|Google translate: Pinoy, Free and Responsible New Hero|
The real reason is that their stubborn insistence to convene the 8 June happening at Ngee Ann City Civic Plaza Singapore was rejected by the Singapore Police Force (SPF) due to “public order and safety issues”. With the horrors of the Little India fiasco still fresh on their minds, the SPF has learnt a lesson or two. Our nice policemen did try to helpfully suggest holding the big bash at other places, such as Suntec City or Hong Lim Park, which they did make do with in 2011 & 2013 (Hong Lim) and 2012 (Suntec). Last we heard, the anti-pink party planned for the Padang was not shifted to either venue.
The PIDCS organisers probably thought that with the ringing endorsement of Prime Minister Lee Hsien Loong (‘bigots’ and ‘trolls’) and Manpower Minister Tan Chuan-Jin ('repulsive'), the SPF would surely cave in to their demands. Sorry, guys, this is Singapore, not the Philippines. They may have marched down Epifanio de los Santos Avenue (EDSA) and disrupted the main traffic artery in Metro Manila, but we have laws against illegal gatherings exceeding 5 in number, which happened to be revised to 1 person not too long ago. Yes, Virginia, a single person can be deemed an illegal assembly according to the law in Singapore.
Curiously, the actual date of the Philippine independence day is a subject of contention.
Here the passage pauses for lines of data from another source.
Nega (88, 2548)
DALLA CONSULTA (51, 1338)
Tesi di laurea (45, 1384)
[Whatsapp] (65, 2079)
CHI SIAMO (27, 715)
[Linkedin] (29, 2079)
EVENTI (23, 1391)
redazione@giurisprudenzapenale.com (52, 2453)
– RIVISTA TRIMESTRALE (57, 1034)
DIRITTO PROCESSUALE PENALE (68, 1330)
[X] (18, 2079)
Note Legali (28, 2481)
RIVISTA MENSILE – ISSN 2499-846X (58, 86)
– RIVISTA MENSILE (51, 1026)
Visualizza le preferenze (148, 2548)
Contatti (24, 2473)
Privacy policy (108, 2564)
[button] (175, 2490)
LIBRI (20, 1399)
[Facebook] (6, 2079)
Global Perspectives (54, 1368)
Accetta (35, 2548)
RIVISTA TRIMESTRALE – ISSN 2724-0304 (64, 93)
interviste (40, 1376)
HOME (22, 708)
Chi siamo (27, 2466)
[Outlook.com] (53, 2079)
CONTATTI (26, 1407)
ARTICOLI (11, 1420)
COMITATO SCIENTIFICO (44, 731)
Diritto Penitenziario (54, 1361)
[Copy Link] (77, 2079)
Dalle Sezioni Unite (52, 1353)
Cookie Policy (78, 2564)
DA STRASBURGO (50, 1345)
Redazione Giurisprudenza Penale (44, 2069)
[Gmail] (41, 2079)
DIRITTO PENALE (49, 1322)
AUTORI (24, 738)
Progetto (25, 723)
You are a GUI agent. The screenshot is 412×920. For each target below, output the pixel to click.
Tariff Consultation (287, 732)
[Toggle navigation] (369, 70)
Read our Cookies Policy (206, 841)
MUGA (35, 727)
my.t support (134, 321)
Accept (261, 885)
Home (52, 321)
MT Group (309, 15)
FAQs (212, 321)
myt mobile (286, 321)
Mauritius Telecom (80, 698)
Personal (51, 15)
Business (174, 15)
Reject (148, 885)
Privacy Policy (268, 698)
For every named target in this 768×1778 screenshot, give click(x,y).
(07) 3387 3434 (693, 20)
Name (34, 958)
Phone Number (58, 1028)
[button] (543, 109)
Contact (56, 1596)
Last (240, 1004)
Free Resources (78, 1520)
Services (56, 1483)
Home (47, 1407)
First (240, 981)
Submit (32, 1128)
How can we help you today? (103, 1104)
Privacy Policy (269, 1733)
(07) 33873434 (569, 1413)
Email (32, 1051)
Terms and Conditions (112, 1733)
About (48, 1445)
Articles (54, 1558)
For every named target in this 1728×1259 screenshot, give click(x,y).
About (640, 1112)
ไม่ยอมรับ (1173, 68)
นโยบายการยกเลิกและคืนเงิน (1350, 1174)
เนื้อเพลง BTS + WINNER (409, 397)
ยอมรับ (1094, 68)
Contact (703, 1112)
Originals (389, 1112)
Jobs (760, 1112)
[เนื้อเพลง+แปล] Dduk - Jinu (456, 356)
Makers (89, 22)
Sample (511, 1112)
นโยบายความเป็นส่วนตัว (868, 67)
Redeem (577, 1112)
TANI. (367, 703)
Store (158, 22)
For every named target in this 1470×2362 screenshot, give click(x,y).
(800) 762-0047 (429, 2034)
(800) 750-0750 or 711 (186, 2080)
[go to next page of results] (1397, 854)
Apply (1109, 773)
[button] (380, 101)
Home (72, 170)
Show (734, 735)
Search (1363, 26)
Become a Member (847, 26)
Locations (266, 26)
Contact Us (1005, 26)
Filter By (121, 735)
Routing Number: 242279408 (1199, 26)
It was President Diosdado Macapagal who signed the executive order Republic Act No. 4166 in August 1964 that "moved" the Philippines's independence day from 4 July 1946 to 12 June 1898, the year when General Emilio Aguinaldo declared Philippine "independence" over the dead bodies of Katipunan founder, Andres Bonifacio, his brothers and their followers. Aguinaldo's goons murdered these freedom fighters who founded the Katipunan secret society of Filipino rebels on July 7, 1892 to fight the Spanish colonization. 1946 was the year when the Philippine-American War ended, and the US granted independence to the Philippines on 4 July 1946 through the Treaty of Manila.
So there's nothing really special about 8 June that warrants kicking a fuss over. It's just another occasion for people like West Coast GRC Member of Parliament Arthur Fong to castigate Singaporeans and canonise the Philippines I-Day event as a “shot across the bow” that should “prompt Singaporeans to examine themselves”. And remind us of his party's pro-alien sympathies.